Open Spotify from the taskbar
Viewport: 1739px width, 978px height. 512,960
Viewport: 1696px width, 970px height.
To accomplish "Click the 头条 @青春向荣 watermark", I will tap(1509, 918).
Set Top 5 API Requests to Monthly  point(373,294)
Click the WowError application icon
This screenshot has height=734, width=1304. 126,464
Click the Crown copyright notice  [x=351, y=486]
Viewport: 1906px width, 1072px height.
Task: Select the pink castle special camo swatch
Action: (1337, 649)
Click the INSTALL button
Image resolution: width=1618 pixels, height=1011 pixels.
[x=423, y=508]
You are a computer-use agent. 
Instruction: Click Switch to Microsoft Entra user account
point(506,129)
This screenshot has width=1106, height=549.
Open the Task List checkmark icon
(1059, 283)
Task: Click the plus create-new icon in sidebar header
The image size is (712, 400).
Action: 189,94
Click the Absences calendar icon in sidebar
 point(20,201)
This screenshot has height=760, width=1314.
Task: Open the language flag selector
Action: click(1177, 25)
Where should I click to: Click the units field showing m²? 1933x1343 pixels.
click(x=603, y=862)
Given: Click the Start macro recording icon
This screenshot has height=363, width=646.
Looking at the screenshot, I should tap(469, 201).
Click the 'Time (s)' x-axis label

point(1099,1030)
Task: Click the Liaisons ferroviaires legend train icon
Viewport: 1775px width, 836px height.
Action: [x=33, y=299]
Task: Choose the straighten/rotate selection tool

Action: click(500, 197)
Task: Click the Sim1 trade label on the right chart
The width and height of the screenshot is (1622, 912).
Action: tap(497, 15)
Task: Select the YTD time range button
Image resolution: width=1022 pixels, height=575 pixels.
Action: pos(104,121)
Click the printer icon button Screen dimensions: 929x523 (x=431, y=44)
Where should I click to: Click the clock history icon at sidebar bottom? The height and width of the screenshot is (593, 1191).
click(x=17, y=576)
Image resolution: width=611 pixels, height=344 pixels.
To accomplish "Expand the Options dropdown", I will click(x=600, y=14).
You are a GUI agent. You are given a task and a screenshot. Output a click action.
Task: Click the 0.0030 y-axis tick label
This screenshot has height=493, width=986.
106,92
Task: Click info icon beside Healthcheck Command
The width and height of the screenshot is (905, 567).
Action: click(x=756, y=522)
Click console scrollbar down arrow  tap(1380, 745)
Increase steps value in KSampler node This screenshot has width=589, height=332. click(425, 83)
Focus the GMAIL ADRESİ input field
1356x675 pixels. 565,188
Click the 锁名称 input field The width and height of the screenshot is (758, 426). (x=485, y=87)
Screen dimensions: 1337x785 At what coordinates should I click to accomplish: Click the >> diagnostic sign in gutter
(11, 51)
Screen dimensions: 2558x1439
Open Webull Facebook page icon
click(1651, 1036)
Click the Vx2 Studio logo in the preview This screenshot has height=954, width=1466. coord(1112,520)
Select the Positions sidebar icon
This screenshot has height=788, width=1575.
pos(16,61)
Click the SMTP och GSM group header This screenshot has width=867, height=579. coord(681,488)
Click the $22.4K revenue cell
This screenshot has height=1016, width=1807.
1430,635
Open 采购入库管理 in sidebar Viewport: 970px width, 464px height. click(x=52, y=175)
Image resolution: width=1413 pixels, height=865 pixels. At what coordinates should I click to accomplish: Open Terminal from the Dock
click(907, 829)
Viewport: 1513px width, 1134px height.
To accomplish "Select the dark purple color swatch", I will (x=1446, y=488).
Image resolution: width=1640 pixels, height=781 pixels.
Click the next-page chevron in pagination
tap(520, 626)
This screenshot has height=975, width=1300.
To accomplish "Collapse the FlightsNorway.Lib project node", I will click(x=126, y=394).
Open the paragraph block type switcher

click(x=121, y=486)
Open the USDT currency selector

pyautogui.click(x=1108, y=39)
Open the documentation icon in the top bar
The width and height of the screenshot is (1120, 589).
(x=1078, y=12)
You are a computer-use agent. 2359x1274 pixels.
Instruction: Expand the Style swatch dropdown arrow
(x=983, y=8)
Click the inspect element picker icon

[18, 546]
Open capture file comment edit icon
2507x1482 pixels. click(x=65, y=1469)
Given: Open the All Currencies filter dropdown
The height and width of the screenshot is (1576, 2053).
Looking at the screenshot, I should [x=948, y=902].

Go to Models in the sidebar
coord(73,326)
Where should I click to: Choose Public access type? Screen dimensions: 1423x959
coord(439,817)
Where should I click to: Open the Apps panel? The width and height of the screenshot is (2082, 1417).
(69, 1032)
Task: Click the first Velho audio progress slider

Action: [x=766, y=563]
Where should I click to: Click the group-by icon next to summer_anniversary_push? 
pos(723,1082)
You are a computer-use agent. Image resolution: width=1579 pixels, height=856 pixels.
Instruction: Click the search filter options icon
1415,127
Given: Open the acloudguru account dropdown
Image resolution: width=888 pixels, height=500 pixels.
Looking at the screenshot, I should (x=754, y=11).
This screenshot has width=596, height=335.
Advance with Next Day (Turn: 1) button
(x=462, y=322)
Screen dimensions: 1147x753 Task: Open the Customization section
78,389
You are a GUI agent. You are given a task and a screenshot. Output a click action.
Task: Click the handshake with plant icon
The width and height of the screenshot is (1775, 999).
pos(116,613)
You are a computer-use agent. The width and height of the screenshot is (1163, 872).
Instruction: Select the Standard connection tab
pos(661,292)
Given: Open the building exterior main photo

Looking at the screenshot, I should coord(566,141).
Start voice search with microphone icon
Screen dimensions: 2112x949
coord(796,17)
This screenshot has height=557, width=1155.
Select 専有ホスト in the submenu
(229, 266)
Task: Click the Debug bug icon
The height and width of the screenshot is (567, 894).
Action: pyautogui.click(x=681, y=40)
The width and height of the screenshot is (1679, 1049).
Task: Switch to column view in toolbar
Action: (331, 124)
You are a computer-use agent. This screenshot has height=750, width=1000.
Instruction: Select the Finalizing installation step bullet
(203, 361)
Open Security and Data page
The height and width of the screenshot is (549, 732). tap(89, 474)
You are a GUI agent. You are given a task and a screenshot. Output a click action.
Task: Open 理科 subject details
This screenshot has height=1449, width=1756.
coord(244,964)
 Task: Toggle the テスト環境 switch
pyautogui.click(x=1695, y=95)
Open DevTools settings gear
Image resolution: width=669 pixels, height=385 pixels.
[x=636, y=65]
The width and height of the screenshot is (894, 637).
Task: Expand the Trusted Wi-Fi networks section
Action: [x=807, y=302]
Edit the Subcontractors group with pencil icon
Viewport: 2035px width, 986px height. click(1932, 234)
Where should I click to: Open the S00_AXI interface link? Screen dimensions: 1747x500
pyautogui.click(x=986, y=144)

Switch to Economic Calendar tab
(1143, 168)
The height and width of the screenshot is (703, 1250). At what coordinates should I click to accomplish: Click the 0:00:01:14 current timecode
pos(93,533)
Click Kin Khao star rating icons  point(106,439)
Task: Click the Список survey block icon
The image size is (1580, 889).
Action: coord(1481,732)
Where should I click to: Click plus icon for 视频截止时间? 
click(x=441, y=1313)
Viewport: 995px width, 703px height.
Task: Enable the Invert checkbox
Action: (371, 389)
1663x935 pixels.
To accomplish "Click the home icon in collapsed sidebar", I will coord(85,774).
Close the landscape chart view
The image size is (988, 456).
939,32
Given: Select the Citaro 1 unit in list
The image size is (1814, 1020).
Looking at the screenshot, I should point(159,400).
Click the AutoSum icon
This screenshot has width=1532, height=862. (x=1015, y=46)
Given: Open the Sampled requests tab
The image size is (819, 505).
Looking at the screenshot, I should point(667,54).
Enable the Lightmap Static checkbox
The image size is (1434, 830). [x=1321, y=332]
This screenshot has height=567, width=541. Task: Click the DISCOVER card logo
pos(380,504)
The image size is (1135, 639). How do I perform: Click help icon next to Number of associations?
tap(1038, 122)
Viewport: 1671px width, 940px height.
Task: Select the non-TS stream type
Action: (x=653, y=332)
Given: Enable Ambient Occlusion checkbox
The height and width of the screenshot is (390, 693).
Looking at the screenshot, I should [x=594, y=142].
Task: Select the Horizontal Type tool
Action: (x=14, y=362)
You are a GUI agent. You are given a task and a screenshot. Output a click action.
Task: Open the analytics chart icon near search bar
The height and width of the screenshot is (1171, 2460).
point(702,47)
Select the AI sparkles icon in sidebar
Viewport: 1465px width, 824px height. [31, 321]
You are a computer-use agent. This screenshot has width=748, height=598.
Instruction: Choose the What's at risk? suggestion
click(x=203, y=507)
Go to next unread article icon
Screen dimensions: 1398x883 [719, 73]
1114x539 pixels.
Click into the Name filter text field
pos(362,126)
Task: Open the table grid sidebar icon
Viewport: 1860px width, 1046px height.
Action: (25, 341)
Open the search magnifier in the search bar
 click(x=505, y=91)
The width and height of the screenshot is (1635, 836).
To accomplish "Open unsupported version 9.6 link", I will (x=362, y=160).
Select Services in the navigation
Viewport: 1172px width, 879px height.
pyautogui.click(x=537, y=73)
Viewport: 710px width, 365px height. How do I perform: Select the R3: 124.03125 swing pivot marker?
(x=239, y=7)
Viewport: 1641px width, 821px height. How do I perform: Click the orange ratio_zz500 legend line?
•••••
### [What to produce]
Show the lines of the listing above with "chart".

### [Solution for this exercise]
Task: Click the Sim1 trade label on the right chart
Close the landscape chart view
Task: Open the analytics chart icon near search bar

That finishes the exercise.